[Problem statement] Would you write out the data below exactly, with every line intact?

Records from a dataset
------------------------------------
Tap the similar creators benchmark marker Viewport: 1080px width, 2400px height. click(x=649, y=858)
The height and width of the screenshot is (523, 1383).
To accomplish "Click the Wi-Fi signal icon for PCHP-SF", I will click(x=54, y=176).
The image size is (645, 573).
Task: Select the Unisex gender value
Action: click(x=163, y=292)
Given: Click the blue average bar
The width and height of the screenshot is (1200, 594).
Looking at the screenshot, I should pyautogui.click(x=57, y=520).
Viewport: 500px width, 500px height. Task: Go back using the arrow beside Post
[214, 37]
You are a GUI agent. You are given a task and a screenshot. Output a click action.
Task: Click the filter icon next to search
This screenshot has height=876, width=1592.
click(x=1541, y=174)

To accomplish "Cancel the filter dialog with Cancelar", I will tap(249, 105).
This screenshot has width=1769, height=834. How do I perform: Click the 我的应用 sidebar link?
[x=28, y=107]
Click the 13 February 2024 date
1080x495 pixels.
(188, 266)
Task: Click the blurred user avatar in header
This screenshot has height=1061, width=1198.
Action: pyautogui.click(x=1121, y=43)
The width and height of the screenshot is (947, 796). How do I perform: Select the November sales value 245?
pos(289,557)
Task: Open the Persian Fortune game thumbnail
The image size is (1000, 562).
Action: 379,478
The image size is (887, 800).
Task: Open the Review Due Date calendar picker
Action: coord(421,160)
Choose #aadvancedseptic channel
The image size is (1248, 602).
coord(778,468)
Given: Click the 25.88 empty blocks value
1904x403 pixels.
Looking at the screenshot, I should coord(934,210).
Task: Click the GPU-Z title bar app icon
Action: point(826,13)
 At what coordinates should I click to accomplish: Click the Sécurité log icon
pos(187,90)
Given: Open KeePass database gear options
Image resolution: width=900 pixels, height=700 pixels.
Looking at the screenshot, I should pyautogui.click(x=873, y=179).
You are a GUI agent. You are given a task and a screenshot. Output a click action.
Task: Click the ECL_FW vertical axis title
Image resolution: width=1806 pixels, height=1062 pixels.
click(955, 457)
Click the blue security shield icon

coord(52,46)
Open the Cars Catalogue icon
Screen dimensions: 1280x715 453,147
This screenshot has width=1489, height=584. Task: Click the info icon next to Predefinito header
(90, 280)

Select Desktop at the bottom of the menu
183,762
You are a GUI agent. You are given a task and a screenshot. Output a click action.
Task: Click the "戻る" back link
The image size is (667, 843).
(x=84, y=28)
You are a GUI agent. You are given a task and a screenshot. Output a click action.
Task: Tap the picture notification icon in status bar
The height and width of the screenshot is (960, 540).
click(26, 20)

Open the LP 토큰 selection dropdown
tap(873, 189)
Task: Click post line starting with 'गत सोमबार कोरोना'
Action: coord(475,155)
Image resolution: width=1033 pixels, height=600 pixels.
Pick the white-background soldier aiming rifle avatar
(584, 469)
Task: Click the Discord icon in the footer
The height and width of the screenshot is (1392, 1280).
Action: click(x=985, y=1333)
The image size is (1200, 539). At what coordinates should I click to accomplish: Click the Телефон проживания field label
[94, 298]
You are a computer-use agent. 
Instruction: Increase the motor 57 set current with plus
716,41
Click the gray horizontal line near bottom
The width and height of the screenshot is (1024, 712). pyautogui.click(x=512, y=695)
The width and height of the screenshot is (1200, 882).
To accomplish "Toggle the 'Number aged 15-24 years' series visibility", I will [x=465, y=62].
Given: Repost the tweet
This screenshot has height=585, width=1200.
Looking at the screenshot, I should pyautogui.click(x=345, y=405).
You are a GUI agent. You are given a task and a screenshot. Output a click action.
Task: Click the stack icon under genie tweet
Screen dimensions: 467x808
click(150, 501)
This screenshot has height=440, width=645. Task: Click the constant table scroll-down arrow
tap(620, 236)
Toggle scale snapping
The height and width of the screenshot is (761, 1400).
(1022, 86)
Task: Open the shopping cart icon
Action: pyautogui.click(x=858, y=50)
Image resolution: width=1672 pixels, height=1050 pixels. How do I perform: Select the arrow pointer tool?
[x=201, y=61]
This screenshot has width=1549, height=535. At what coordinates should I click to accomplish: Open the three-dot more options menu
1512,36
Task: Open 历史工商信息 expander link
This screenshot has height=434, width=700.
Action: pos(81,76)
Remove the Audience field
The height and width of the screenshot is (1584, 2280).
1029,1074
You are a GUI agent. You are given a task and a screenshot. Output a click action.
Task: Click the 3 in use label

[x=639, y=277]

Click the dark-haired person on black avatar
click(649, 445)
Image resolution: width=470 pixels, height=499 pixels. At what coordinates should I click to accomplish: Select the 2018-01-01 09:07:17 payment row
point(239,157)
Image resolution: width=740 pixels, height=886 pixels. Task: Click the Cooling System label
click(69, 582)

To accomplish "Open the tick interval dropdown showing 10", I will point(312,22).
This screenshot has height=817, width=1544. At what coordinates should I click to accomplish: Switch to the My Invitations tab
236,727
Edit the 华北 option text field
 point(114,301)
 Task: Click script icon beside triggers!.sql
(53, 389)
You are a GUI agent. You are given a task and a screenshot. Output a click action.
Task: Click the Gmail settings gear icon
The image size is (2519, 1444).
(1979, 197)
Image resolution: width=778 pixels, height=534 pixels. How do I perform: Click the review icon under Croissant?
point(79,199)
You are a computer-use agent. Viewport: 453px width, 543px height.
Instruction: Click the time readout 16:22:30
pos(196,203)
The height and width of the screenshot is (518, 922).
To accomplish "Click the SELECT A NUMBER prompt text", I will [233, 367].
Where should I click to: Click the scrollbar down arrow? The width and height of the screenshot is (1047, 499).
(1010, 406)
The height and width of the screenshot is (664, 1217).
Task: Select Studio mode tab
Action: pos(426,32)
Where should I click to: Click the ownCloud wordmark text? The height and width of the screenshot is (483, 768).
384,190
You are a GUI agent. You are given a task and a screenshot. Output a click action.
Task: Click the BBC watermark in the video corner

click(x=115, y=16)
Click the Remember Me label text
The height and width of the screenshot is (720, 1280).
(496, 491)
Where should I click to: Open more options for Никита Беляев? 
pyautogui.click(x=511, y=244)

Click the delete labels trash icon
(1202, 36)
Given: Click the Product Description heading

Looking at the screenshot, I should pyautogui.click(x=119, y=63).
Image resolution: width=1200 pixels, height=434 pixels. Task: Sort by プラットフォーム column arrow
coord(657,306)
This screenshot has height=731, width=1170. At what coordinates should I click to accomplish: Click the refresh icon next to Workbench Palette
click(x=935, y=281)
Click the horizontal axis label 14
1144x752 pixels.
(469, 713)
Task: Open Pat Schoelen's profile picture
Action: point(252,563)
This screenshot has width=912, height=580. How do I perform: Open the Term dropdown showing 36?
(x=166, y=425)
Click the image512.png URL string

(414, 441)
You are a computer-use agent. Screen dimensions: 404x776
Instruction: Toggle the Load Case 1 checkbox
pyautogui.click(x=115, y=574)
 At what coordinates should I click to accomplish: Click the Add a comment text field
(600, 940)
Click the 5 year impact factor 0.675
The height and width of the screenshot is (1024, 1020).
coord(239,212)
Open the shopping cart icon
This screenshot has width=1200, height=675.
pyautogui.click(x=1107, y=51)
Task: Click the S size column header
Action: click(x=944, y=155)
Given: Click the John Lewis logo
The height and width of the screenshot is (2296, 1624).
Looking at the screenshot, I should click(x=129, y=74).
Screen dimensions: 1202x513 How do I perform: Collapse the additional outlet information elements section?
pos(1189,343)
------------------------------------
[Written response]
Tap the similar creators benchmark marker Viewport: 1080px width, 2400px height. click(x=649, y=858)
The height and width of the screenshot is (523, 1383).
To accomplish "Click the Wi-Fi signal icon for PCHP-SF", I will click(x=54, y=176).
The image size is (645, 573).
Task: Select the Unisex gender value
Action: click(x=163, y=292)
Given: Click the blue average bar
The width and height of the screenshot is (1200, 594).
Looking at the screenshot, I should pyautogui.click(x=57, y=520).
Viewport: 500px width, 500px height. Task: Go back using the arrow beside Post
[214, 37]
You are a GUI agent. You are given a task and a screenshot. Output a click action.
Task: Click the filter icon next to search
This screenshot has height=876, width=1592.
click(x=1541, y=174)

To accomplish "Cancel the filter dialog with Cancelar", I will tap(249, 105).
This screenshot has width=1769, height=834. How do I perform: Click the 我的应用 sidebar link?
[x=28, y=107]
Click the 13 February 2024 date
1080x495 pixels.
(188, 266)
Task: Click the blurred user avatar in header
This screenshot has height=1061, width=1198.
Action: pyautogui.click(x=1121, y=43)
The width and height of the screenshot is (947, 796). How do I perform: Select the November sales value 245?
pos(289,557)
Task: Open the Persian Fortune game thumbnail
The image size is (1000, 562).
Action: 379,478
The image size is (887, 800).
Task: Open the Review Due Date calendar picker
Action: coord(421,160)
Choose #aadvancedseptic channel
The image size is (1248, 602).
coord(778,468)
Given: Click the 25.88 empty blocks value
1904x403 pixels.
Looking at the screenshot, I should coord(934,210).
Task: Click the GPU-Z title bar app icon
Action: point(826,13)
 At what coordinates should I click to accomplish: Click the Sécurité log icon
pos(187,90)
Given: Open KeePass database gear options
Image resolution: width=900 pixels, height=700 pixels.
Looking at the screenshot, I should pyautogui.click(x=873, y=179).
You are a GUI agent. You are given a task and a screenshot. Output a click action.
Task: Click the ECL_FW vertical axis title
Image resolution: width=1806 pixels, height=1062 pixels.
click(955, 457)
Click the blue security shield icon

coord(52,46)
Open the Cars Catalogue icon
Screen dimensions: 1280x715 453,147
This screenshot has width=1489, height=584. Task: Click the info icon next to Predefinito header
(90, 280)

Select Desktop at the bottom of the menu
183,762
You are a GUI agent. You are given a task and a screenshot. Output a click action.
Task: Click the "戻る" back link
The image size is (667, 843).
(x=84, y=28)
You are a GUI agent. You are given a task and a screenshot. Output a click action.
Task: Tap the picture notification icon in status bar
The height and width of the screenshot is (960, 540).
click(26, 20)

Open the LP 토큰 selection dropdown
tap(873, 189)
Task: Click post line starting with 'गत सोमबार कोरोना'
Action: coord(475,155)
Image resolution: width=1033 pixels, height=600 pixels.
Pick the white-background soldier aiming rifle avatar
(584, 469)
Task: Click the Discord icon in the footer
The height and width of the screenshot is (1392, 1280).
Action: click(x=985, y=1333)
The image size is (1200, 539). At what coordinates should I click to accomplish: Click the Телефон проживания field label
[94, 298]
You are a computer-use agent. 
Instruction: Increase the motor 57 set current with plus
716,41
Click the gray horizontal line near bottom
The width and height of the screenshot is (1024, 712). pyautogui.click(x=512, y=695)
The width and height of the screenshot is (1200, 882).
To accomplish "Toggle the 'Number aged 15-24 years' series visibility", I will [x=465, y=62].
Given: Repost the tweet
This screenshot has height=585, width=1200.
Looking at the screenshot, I should pyautogui.click(x=345, y=405).
You are a GUI agent. You are given a task and a screenshot. Output a click action.
Task: Click the stack icon under genie tweet
Screen dimensions: 467x808
click(150, 501)
This screenshot has height=440, width=645. Task: Click the constant table scroll-down arrow
tap(620, 236)
Toggle scale snapping
The height and width of the screenshot is (761, 1400).
(1022, 86)
Task: Open the shopping cart icon
Action: pyautogui.click(x=858, y=50)
Image resolution: width=1672 pixels, height=1050 pixels. How do I perform: Select the arrow pointer tool?
[x=201, y=61]
This screenshot has width=1549, height=535. At what coordinates should I click to accomplish: Open the three-dot more options menu
1512,36
Task: Open 历史工商信息 expander link
This screenshot has height=434, width=700.
Action: pos(81,76)
Remove the Audience field
The height and width of the screenshot is (1584, 2280).
1029,1074
You are a GUI agent. You are given a task and a screenshot. Output a click action.
Task: Click the 3 in use label

[x=639, y=277]

Click the dark-haired person on black avatar
click(649, 445)
Image resolution: width=470 pixels, height=499 pixels. At what coordinates should I click to accomplish: Select the 2018-01-01 09:07:17 payment row
point(239,157)
Image resolution: width=740 pixels, height=886 pixels. Task: Click the Cooling System label
click(69, 582)

To accomplish "Open the tick interval dropdown showing 10", I will point(312,22).
This screenshot has height=817, width=1544. At what coordinates should I click to accomplish: Switch to the My Invitations tab
236,727
Edit the 华北 option text field
 point(114,301)
 Task: Click script icon beside triggers!.sql
(53, 389)
You are a GUI agent. You are given a task and a screenshot. Output a click action.
Task: Click the Gmail settings gear icon
The image size is (2519, 1444).
(1979, 197)
Image resolution: width=778 pixels, height=534 pixels. How do I perform: Click the review icon under Croissant?
point(79,199)
You are a computer-use agent. Viewport: 453px width, 543px height.
Instruction: Click the time readout 16:22:30
pos(196,203)
The height and width of the screenshot is (518, 922).
To accomplish "Click the SELECT A NUMBER prompt text", I will [233, 367].
Where should I click to: Click the scrollbar down arrow? The width and height of the screenshot is (1047, 499).
(1010, 406)
The height and width of the screenshot is (664, 1217).
Task: Select Studio mode tab
Action: pos(426,32)
Where should I click to: Click the ownCloud wordmark text? The height and width of the screenshot is (483, 768).
384,190
You are a GUI agent. You are given a task and a screenshot. Output a click action.
Task: Click the BBC watermark in the video corner

click(x=115, y=16)
Click the Remember Me label text
The height and width of the screenshot is (720, 1280).
(496, 491)
Where should I click to: Open more options for Никита Беляев? 
pyautogui.click(x=511, y=244)

Click the delete labels trash icon
(1202, 36)
Given: Click the Product Description heading

Looking at the screenshot, I should pyautogui.click(x=119, y=63).
Image resolution: width=1200 pixels, height=434 pixels. Task: Sort by プラットフォーム column arrow
coord(657,306)
This screenshot has height=731, width=1170. At what coordinates should I click to accomplish: Click the refresh icon next to Workbench Palette
click(x=935, y=281)
Click the horizontal axis label 14
1144x752 pixels.
(469, 713)
Task: Open Pat Schoelen's profile picture
Action: point(252,563)
This screenshot has width=912, height=580. How do I perform: Open the Term dropdown showing 36?
(x=166, y=425)
Click the image512.png URL string

(414, 441)
You are a computer-use agent. Screen dimensions: 404x776
Instruction: Toggle the Load Case 1 checkbox
pyautogui.click(x=115, y=574)
 At what coordinates should I click to accomplish: Click the Add a comment text field
(600, 940)
Click the 5 year impact factor 0.675
The height and width of the screenshot is (1024, 1020).
coord(239,212)
Open the shopping cart icon
This screenshot has width=1200, height=675.
pyautogui.click(x=1107, y=51)
Task: Click the S size column header
Action: click(x=944, y=155)
Given: Click the John Lewis logo
The height and width of the screenshot is (2296, 1624).
Looking at the screenshot, I should click(x=129, y=74).
Screen dimensions: 1202x513 How do I perform: Collapse the additional outlet information elements section?
pos(1189,343)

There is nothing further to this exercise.